The Heritage Foundation notes that while private spending on health care is declining as a percentage of total funds spent, the federal government's share is rising.

Kimberley A. Strassel, in an opinion piece in the Wall Street Journal, called the bill that was ostensibly crafted to revive our economy "a behemoth that has allowed Democrats to speed up the takeover of health care under cover of an economic crisis."

Liberals are pursuing a new strategy, Strassel wrote, "to stealthily and incrementally expand government control." According to the New York Times, the economic recovery legislation dedicates $127 billion in the near term to health care.

The House version of the bill (and the Senate version as it stands today) includes funding for a Federal Coordinating Council for Comparative Effectiveness Research that many believe will be the vehicle that oversees the not-so-subtle introduction of nationalized health care.
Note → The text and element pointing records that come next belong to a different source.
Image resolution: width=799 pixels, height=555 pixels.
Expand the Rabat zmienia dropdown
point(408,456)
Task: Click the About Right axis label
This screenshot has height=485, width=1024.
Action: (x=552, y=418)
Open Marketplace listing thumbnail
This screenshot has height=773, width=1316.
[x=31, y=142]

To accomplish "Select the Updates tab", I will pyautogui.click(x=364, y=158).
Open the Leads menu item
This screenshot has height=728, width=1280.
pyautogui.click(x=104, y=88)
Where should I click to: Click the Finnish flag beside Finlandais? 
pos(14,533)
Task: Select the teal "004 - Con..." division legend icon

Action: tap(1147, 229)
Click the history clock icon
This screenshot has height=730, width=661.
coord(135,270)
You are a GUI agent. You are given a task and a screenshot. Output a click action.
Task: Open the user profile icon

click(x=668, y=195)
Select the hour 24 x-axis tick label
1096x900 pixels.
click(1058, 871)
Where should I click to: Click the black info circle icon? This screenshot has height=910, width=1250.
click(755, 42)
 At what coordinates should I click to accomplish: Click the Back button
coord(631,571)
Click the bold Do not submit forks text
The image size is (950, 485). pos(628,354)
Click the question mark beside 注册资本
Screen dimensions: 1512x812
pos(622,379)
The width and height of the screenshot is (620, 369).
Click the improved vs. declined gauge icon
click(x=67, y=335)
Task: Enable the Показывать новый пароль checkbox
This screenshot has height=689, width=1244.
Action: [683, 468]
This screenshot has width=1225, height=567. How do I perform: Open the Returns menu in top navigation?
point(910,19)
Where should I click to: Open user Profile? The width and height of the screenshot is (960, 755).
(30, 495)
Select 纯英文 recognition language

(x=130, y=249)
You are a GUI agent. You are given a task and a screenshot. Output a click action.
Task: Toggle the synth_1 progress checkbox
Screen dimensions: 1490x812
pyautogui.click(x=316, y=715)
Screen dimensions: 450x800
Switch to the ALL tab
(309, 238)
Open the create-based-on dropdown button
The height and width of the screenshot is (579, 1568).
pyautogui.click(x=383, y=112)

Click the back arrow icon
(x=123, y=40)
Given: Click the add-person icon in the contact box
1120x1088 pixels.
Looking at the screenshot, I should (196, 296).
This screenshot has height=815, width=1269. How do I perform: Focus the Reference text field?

The council, which will be made up of 15 individuals appointed by the president from the health-care fields, is labeled as "Healthcare Research and Quality" in the Senate version of the bill.

Also tucked into the stimulus bill adopted by the House is $600 million for the training of nurses and primary care physicians and dentists to provide care in communities that lack sufficient health-care outlets. While this sounds innocuous enough, a statement (104 KB PDF) from the office of David Obey (D-WI), chairman of the House Committee on Appropriations, references this line item as:

"Training Primary Care Providers: $600 million to address shortages and prepare our country for universal healthcare by training primary healthcare providers including doctors, dentists, and nurses as well as helping pay medical school expenses for students who agree to practice in underserved communities through the National Health Service Corps." [emphasis mine]

We can be thankful that Rep. Obey is at least candid enough to share that a great deal of what is in the bill is a down payment on "universal healthcare."

Americans cannot say they were not warned about their government's intentions when it comes to creating a government-run health-care monopoly.